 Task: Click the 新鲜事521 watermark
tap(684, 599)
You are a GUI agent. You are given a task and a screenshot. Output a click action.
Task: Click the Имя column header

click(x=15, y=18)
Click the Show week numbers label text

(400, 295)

» PROBLEM DESCRIPTION
Every line of the listing should be given again exactly.

» SOLUTION TO THIS EXERCISE
 Task: Click the 新鲜事521 watermark
tap(684, 599)
You are a GUI agent. You are given a task and a screenshot. Output a click action.
Task: Click the Имя column header

click(x=15, y=18)
Click the Show week numbers label text

(400, 295)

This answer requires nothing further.